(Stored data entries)
__________

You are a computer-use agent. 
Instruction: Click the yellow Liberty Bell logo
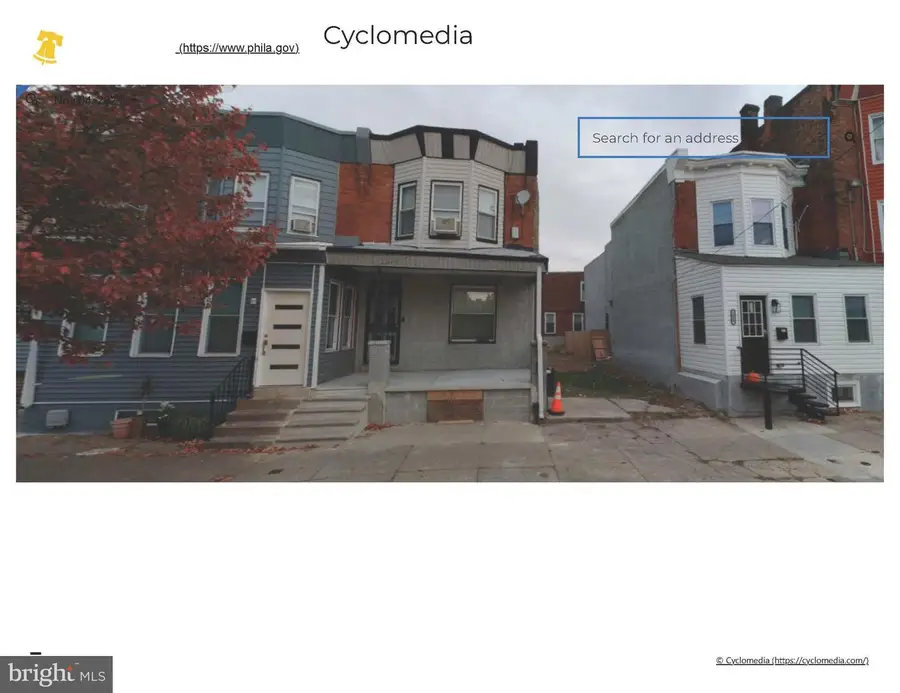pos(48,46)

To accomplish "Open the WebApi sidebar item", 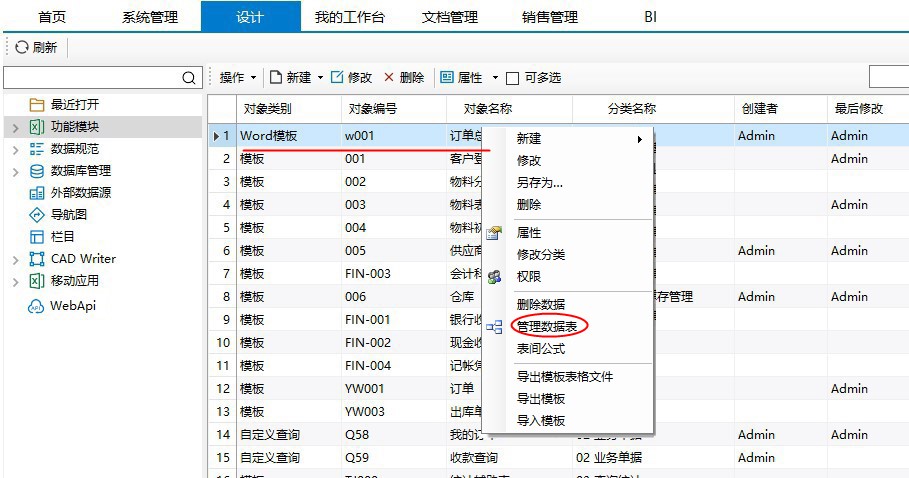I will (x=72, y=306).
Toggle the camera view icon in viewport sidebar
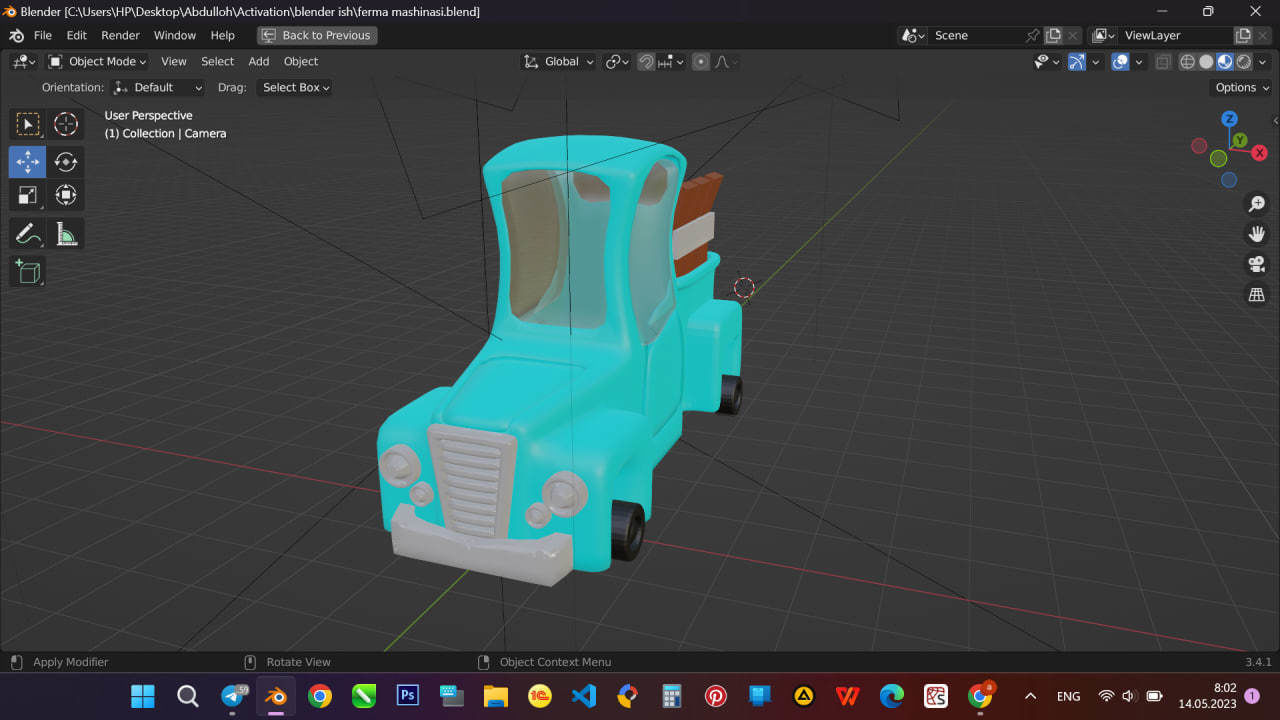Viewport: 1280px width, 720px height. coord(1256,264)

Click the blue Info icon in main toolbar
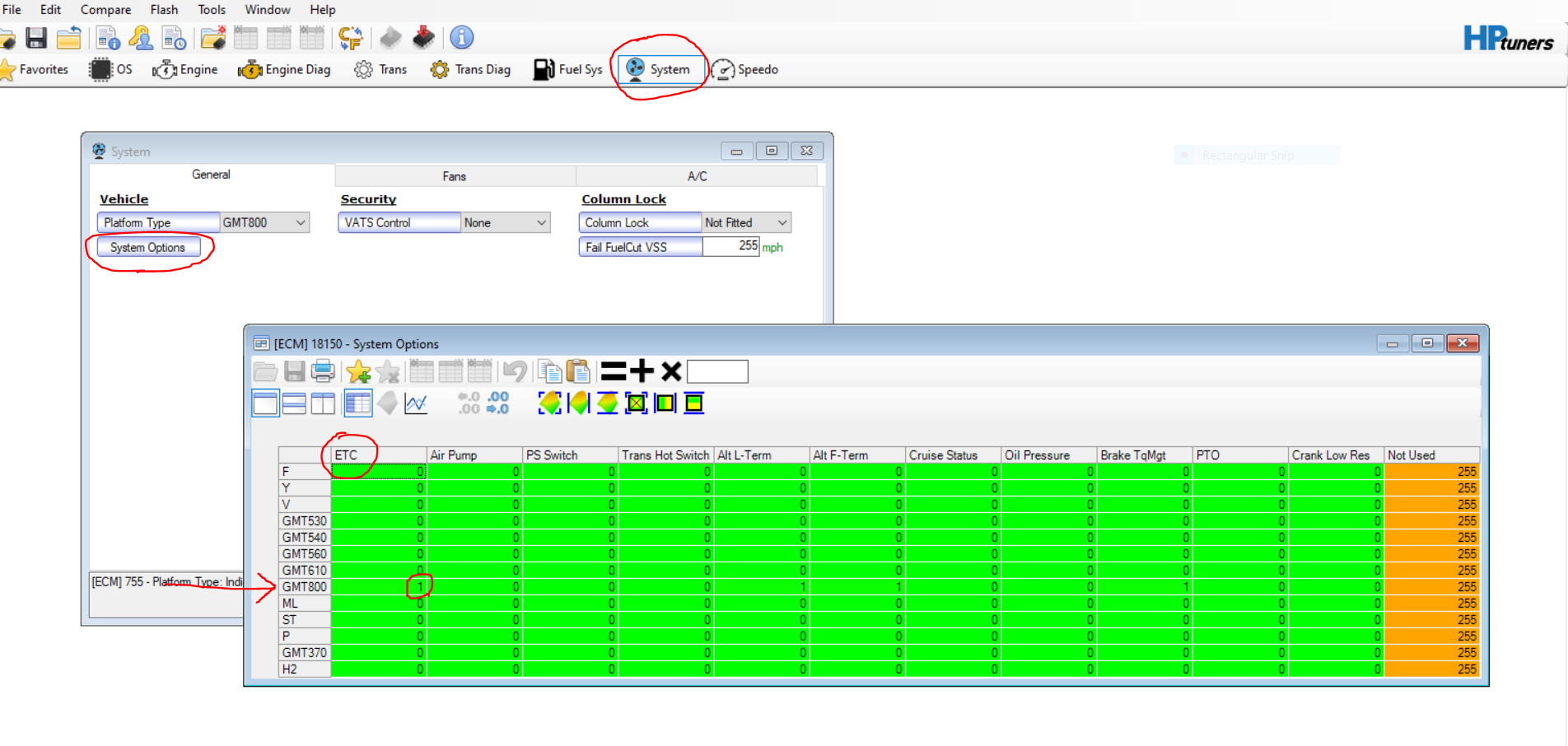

__________

• **Aim of the exercise**:
The lines from the one containing "Toggle the camera" through the last line above are to be repeated exactly, and only those. Any pictures must be left out.

• **Solution to the problem**:
Toggle the camera view icon in viewport sidebar
Viewport: 1280px width, 720px height. coord(1256,264)

Click the blue Info icon in main toolbar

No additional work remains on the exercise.